Anna hält davon wenig und macht es sich deswegen zur Aufgabe, die Wirkweise des Tests zu ergründen: Sie nimmt einen neuen Job in einem Liebestestinstitut an - und stellt schon bald ihre Zuneigung zu Ryan infrage. Das liegt vor allem an der Tatsache, dass ihr undurchsichtiger Ausbilder Amir (Riz Ahmed) eine bis dato nicht für möglich gehaltene Anziehung auf Anna ausübt.

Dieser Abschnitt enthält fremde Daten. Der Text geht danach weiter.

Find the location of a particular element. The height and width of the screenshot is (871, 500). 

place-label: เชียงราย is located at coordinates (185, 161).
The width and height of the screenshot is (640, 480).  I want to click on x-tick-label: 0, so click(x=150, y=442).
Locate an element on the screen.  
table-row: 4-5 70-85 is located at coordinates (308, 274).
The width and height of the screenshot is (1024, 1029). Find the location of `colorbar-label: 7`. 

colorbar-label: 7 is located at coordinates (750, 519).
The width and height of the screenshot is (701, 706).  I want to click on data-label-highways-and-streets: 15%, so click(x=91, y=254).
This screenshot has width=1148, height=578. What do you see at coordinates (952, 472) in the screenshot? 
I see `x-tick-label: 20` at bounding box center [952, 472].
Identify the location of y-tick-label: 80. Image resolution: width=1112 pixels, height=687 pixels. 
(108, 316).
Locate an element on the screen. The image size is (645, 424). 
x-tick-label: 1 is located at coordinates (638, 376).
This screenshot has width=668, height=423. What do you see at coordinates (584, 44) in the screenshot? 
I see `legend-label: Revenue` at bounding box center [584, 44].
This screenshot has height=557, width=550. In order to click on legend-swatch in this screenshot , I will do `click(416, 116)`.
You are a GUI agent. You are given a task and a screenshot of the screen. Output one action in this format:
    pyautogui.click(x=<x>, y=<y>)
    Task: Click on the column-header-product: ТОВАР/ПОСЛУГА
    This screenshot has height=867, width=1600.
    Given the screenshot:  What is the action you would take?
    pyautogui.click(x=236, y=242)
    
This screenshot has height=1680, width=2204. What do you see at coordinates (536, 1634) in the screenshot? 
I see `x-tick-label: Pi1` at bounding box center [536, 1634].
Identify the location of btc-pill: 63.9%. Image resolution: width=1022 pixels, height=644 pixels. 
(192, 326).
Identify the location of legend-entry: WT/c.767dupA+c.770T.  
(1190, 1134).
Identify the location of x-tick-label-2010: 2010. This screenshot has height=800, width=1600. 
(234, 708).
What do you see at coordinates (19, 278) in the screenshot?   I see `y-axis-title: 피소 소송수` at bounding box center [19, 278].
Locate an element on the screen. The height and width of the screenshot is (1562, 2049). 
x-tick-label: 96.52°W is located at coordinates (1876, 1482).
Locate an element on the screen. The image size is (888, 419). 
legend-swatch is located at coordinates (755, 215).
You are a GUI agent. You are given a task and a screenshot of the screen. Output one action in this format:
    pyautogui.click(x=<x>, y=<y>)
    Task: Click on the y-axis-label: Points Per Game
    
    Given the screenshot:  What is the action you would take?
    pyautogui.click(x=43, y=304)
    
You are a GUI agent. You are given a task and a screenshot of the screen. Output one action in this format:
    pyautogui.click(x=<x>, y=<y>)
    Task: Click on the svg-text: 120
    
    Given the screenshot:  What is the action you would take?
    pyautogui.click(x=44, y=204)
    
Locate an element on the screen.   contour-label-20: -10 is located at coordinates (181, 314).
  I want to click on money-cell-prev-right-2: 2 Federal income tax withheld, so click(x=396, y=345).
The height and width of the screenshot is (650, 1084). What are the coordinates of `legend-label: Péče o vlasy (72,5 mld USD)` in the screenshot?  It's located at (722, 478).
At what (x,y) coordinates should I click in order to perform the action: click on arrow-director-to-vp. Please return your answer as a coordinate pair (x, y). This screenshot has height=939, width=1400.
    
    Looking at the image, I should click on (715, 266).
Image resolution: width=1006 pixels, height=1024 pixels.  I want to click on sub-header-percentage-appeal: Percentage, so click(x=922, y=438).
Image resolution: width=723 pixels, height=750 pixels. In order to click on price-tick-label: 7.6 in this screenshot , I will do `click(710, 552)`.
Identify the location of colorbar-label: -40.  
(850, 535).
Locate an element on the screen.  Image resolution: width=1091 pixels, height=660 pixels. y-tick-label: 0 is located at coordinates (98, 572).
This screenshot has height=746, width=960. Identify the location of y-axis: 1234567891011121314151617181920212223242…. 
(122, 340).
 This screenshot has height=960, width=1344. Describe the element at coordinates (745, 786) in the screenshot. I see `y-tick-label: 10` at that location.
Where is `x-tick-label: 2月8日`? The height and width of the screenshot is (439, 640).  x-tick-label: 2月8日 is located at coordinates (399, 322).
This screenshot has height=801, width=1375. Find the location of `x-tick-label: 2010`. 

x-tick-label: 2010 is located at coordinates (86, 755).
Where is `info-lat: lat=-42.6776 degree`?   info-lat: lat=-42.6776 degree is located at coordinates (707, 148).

Im Anschluss entspinnt sich in "Fingernails", dem englischsprachigen Filmdebüt des griechischen Regisseurs Christos Nikou, eine Romcom der anderen Art. Statt Kitsch fragt der Filmemacher philosophisch angehaucht nach den Grundpfeilern von Liebe. Zu ernst nimmt sich die Dramödie trotzdem nicht, sondern setzt auch schwarzen Humor. Ab 4. November können sich davon alle Streamingfans bei Apple TV+ überzeugen.

"Die Fabelmans", WOW

Er machte Haie zu ikonischen Monstern, erzählte von außerirdischen Besuchern, erweckte die Dinosaurier wieder zum Leben und schickte Weltkriegssoldaten auf mitreißende Rettungsmissionen: Wer an "großes Kino" denkt, denkt immer auch an Steven Spielberg. Das Kinoerlebnis selbst nahm in der Arbeit von Spielberg, der das Spektakel und moderne Technik liebt, immer einen großen Platz ein. Insofern fällt sein aktueller Film etwas aus dem Rahmen - oder auch nicht. In "Die Fabelmans" (ab 4. November, WOW) erzählt Steven Spielberg die Geschichte von Steven Spielberg.

Er zeigt einen kleinen Jungen, sein Alter Ego Sammy Fabelman (Mateo Zoryan Francis-DeFord), der die Magie des Kinos für sich entdeckt und daraus mit Fleiß und Erfindungsreichtum eine Leidenschaft entwickelt, die über allem steht: "Die Fabelmans" zeichnet mit kleinen Schritten und großen Gesten nach, wie Steven Spielberg zu dem Visionär wurde, der über Jahre immer wieder neu definierte, was Menschen vom Kino erwarten. Ein Film übers Filmedrehen, eine Geschichte übers Geschichtenerzählen.

Spielberg setzt sich mit "Die Fabelmans" selbst ein Denkmal, verarbeitet darüber hinaus aber auch seine eigene Biografie, die sich nicht nur aus Seifenblasen und Luftschlössern zusammensetzt. Sammys Mutter Mitzi (Michelle Willilams) leidet während seiner Kindheit unter Depressionen, sein Vater Burt (Paul Dano) begegnet großen Träumereien mit ernüchternder Rationalität, und in der Schule erlebt der jüdische Sammy antisemitische Anfeindungen.